--- begin The records ---

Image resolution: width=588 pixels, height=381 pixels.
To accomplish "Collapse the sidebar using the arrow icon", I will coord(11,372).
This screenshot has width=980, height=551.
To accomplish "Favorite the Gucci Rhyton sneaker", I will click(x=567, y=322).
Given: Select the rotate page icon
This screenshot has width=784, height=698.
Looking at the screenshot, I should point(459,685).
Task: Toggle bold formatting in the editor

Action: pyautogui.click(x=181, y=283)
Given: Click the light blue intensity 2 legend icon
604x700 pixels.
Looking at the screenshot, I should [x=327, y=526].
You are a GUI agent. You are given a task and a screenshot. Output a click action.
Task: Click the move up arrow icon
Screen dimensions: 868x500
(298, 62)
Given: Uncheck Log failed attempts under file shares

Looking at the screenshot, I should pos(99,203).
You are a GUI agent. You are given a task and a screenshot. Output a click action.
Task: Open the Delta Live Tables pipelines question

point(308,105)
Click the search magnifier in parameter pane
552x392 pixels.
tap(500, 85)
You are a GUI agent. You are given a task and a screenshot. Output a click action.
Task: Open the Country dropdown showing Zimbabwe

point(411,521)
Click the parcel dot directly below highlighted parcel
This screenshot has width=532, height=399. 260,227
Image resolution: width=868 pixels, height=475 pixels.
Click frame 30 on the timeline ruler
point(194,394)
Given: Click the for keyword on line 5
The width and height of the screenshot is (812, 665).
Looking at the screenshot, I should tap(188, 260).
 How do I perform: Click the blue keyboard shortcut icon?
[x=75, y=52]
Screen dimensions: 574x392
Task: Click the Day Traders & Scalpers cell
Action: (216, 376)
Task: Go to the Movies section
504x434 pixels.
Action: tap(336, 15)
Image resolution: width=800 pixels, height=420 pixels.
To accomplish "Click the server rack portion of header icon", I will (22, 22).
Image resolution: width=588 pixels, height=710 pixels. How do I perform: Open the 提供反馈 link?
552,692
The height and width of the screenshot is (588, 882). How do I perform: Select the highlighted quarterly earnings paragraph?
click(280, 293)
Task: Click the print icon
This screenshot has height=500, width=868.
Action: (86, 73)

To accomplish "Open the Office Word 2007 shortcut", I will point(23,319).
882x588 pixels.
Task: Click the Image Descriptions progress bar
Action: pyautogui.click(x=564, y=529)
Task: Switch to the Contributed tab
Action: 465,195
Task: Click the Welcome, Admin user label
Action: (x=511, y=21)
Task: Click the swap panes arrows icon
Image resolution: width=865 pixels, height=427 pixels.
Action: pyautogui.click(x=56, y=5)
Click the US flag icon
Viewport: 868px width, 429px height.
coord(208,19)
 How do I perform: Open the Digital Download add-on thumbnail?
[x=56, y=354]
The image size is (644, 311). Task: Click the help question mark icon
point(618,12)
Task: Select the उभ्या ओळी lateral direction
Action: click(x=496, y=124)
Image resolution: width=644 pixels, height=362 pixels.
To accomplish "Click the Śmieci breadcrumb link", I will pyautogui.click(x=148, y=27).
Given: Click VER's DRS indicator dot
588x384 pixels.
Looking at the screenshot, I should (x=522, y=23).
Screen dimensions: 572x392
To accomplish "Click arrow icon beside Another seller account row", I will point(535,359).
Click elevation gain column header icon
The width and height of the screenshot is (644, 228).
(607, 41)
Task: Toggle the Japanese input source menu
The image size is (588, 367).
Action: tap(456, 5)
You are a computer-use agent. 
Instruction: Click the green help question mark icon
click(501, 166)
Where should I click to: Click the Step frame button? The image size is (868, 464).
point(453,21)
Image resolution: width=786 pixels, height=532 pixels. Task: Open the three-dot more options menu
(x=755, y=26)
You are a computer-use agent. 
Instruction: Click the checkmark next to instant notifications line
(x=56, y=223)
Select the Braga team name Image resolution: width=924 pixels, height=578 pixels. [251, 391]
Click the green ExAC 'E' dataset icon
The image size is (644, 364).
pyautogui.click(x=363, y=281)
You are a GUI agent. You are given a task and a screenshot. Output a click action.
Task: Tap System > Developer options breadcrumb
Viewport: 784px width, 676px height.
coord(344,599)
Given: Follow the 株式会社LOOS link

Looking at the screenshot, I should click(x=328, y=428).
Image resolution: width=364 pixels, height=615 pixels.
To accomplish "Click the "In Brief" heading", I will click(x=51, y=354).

--- end The records ---

= Goal =
Copy the listing above word for word, every line of it.

= The response =
Image resolution: width=588 pixels, height=381 pixels.
To accomplish "Collapse the sidebar using the arrow icon", I will coord(11,372).
This screenshot has width=980, height=551.
To accomplish "Favorite the Gucci Rhyton sneaker", I will click(x=567, y=322).
Given: Select the rotate page icon
This screenshot has width=784, height=698.
Looking at the screenshot, I should point(459,685).
Task: Toggle bold formatting in the editor

Action: pyautogui.click(x=181, y=283)
Given: Click the light blue intensity 2 legend icon
604x700 pixels.
Looking at the screenshot, I should [x=327, y=526].
You are a GUI agent. You are given a task and a screenshot. Output a click action.
Task: Click the move up arrow icon
Screen dimensions: 868x500
(298, 62)
Given: Uncheck Log failed attempts under file shares

Looking at the screenshot, I should pos(99,203).
You are a GUI agent. You are given a task and a screenshot. Output a click action.
Task: Open the Delta Live Tables pipelines question

point(308,105)
Click the search magnifier in parameter pane
552x392 pixels.
tap(500, 85)
You are a GUI agent. You are given a task and a screenshot. Output a click action.
Task: Open the Country dropdown showing Zimbabwe

point(411,521)
Click the parcel dot directly below highlighted parcel
This screenshot has width=532, height=399. 260,227
Image resolution: width=868 pixels, height=475 pixels.
Click frame 30 on the timeline ruler
point(194,394)
Given: Click the for keyword on line 5
The width and height of the screenshot is (812, 665).
Looking at the screenshot, I should tap(188, 260).
 How do I perform: Click the blue keyboard shortcut icon?
[x=75, y=52]
Screen dimensions: 574x392
Task: Click the Day Traders & Scalpers cell
Action: (216, 376)
Task: Go to the Movies section
504x434 pixels.
Action: tap(336, 15)
Image resolution: width=800 pixels, height=420 pixels.
To accomplish "Click the server rack portion of header icon", I will (22, 22).
Image resolution: width=588 pixels, height=710 pixels. How do I perform: Open the 提供反馈 link?
552,692
The height and width of the screenshot is (588, 882). How do I perform: Select the highlighted quarterly earnings paragraph?
click(280, 293)
Task: Click the print icon
This screenshot has height=500, width=868.
Action: (86, 73)

To accomplish "Open the Office Word 2007 shortcut", I will point(23,319).
882x588 pixels.
Task: Click the Image Descriptions progress bar
Action: pyautogui.click(x=564, y=529)
Task: Switch to the Contributed tab
Action: 465,195
Task: Click the Welcome, Admin user label
Action: (x=511, y=21)
Task: Click the swap panes arrows icon
Image resolution: width=865 pixels, height=427 pixels.
Action: pyautogui.click(x=56, y=5)
Click the US flag icon
Viewport: 868px width, 429px height.
coord(208,19)
 How do I perform: Open the Digital Download add-on thumbnail?
[x=56, y=354]
The image size is (644, 311). Task: Click the help question mark icon
point(618,12)
Task: Select the उभ्या ओळी lateral direction
Action: click(x=496, y=124)
Image resolution: width=644 pixels, height=362 pixels.
To accomplish "Click the Śmieci breadcrumb link", I will pyautogui.click(x=148, y=27).
Given: Click VER's DRS indicator dot
588x384 pixels.
Looking at the screenshot, I should (x=522, y=23).
Screen dimensions: 572x392
To accomplish "Click arrow icon beside Another seller account row", I will point(535,359).
Click elevation gain column header icon
The width and height of the screenshot is (644, 228).
(607, 41)
Task: Toggle the Japanese input source menu
The image size is (588, 367).
Action: tap(456, 5)
You are a computer-use agent. 
Instruction: Click the green help question mark icon
click(501, 166)
Where should I click to: Click the Step frame button? The image size is (868, 464).
point(453,21)
Image resolution: width=786 pixels, height=532 pixels. Task: Open the three-dot more options menu
(x=755, y=26)
You are a computer-use agent. 
Instruction: Click the checkmark next to instant notifications line
(x=56, y=223)
Select the Braga team name Image resolution: width=924 pixels, height=578 pixels. [251, 391]
Click the green ExAC 'E' dataset icon
The image size is (644, 364).
pyautogui.click(x=363, y=281)
You are a GUI agent. You are given a task and a screenshot. Output a click action.
Task: Tap System > Developer options breadcrumb
Viewport: 784px width, 676px height.
coord(344,599)
Given: Follow the 株式会社LOOS link

Looking at the screenshot, I should click(x=328, y=428).
Image resolution: width=364 pixels, height=615 pixels.
To accomplish "Click the "In Brief" heading", I will click(x=51, y=354).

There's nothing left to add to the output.